■ EXTRACTED TEXT:
// the find
danielqsj/kafka_exporter
Kafka exporter for Prometheus
A Prometheus exporter for Kafka that exposes broker, topic partition, and consumer group lag metrics via a standard /metrics endpoint. It uses Sarama under the hood and supports a wide range of auth mechanisms (SASL plain/SCRAM/Kerberos/AWS IAM/OAuthBearer, mTLS). Aimed at ops teams running Kafka who want Prometheus/Grafana monitoring without standing up a full JMX pipeline.
The auth surface is genuinely broad — AWS IAM, Kerberos, OAuthBearer, and SCRAM SHA-256/512 are all first-class flags, which covers most enterprise Kafka deployments. Consumer group lag per-partition is the metric that actually matters for diagnosing stuck consumers, and it's exposed properly with both per-partition and summed variants. There's a bundled Helm chart with a ServiceMonitor resource, so getting this into a kube-native Prometheus Operator setup is one values file away. The `topic.filter`/`topic.exclude` and `group.filter`/`group.exclude` regex flags are essential for clusters with hundreds of topics and prevent cardinality explosions.

■ THINGS TO DO:
(a) Repeat the passage of the kafka_exporter description word for word, beginning at the words "The auth surface" and stopping after "prevent cardinality explosions.".
(b) Translate this sentence from the kafka_exporter description into Spanish: "Consumer group lag per-partition is the metric that actually matters for diagnosing stuck consumers, and it's exposed properly with both per-partition and summed variants."

■ DATASET SECTION:
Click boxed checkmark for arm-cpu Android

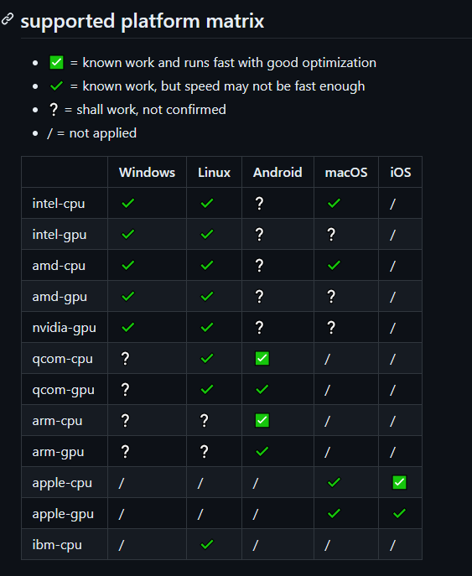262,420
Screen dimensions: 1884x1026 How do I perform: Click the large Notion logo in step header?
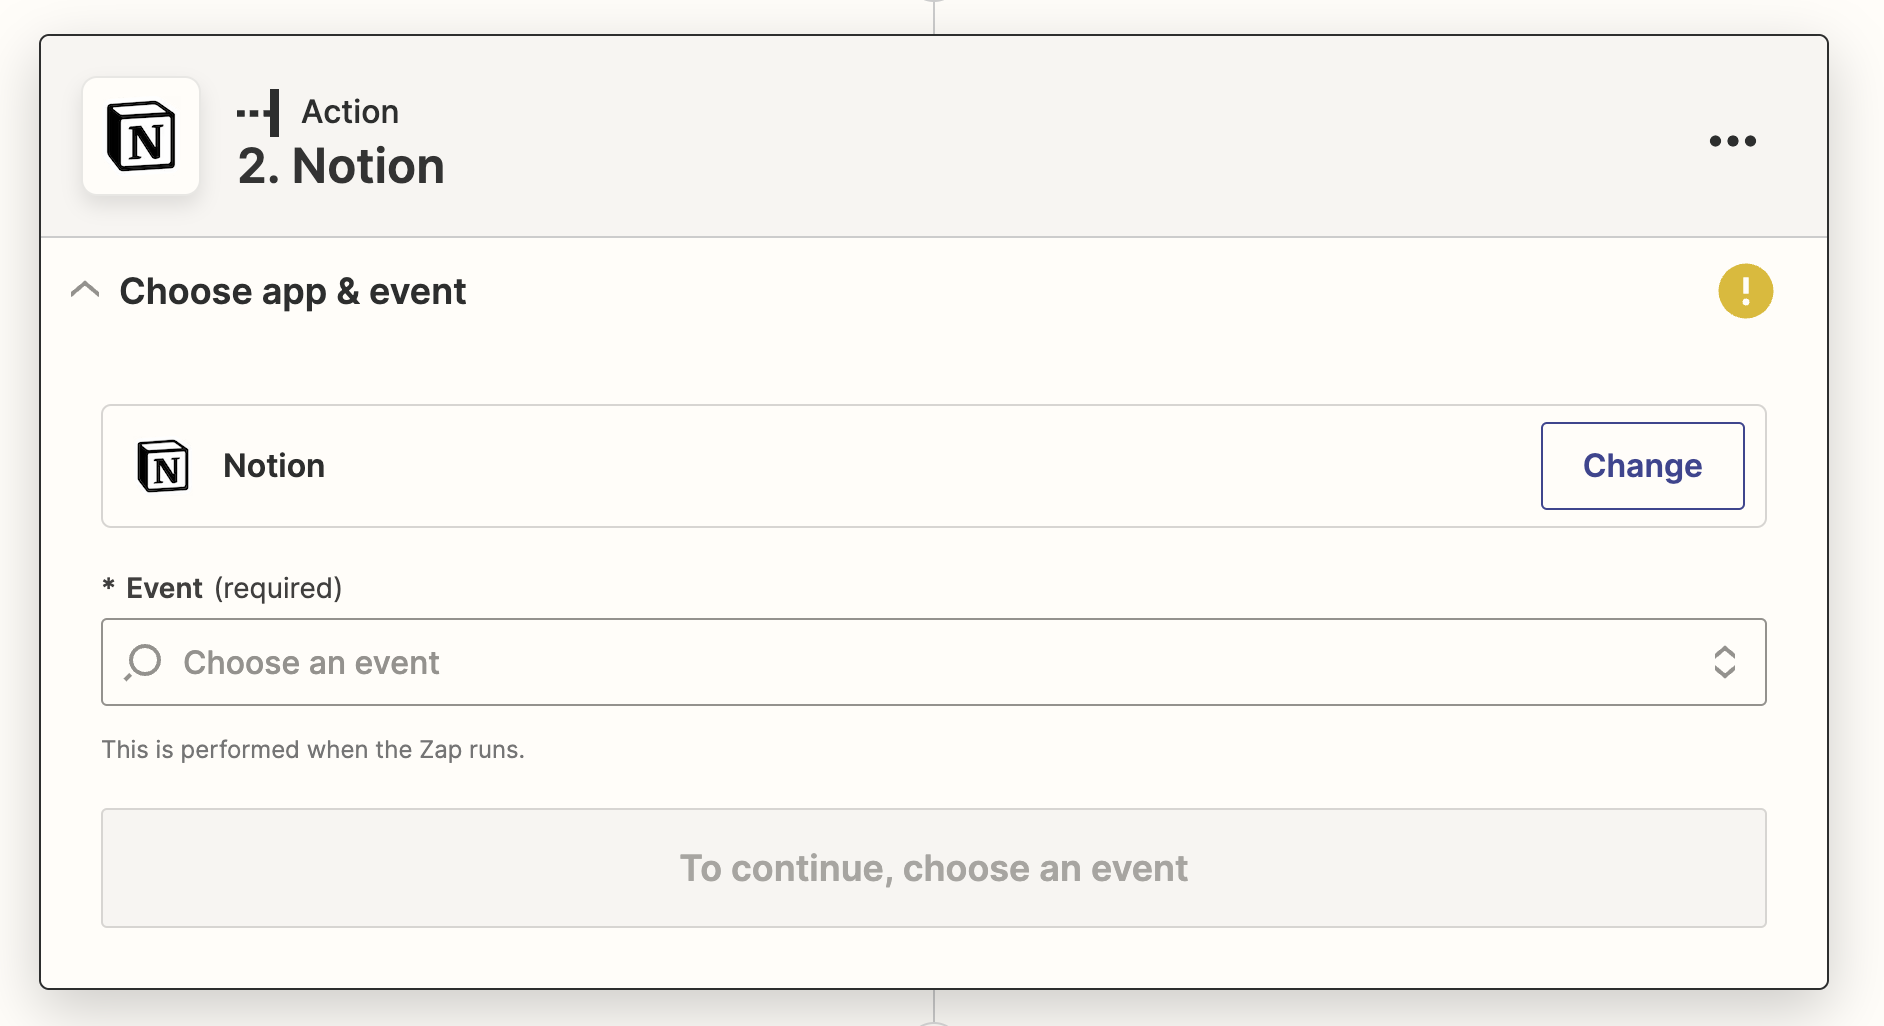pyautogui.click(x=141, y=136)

■ SOLUTIONS TO THE EXERCISE:
(a)
The auth surface is genuinely broad — AWS IAM, Kerberos, OAuthBearer, and SCRAM SHA-256/512 are all first-class flags, which covers most enterprise Kafka deployments. Consumer group lag per-partition is the metric that actually matters for diagnosing stuck consumers, and it's exposed properly with both per-partition and summed variants. There's a bundled Helm chart with a ServiceMonitor resource, so getting this into a kube-native Prometheus Operator setup is one values file away. The `topic.filter`/`topic.exclude` and `group.filter`/`group.exclude` regex flags are essential for clusters with hundreds of topics and prevent cardinality explosions.

(b) El retraso del grupo de consumidores por partición es la métrica que realmente importa para diagnosticar consumidores atascados, y se expone correctamente tanto en variantes por partición como sumadas.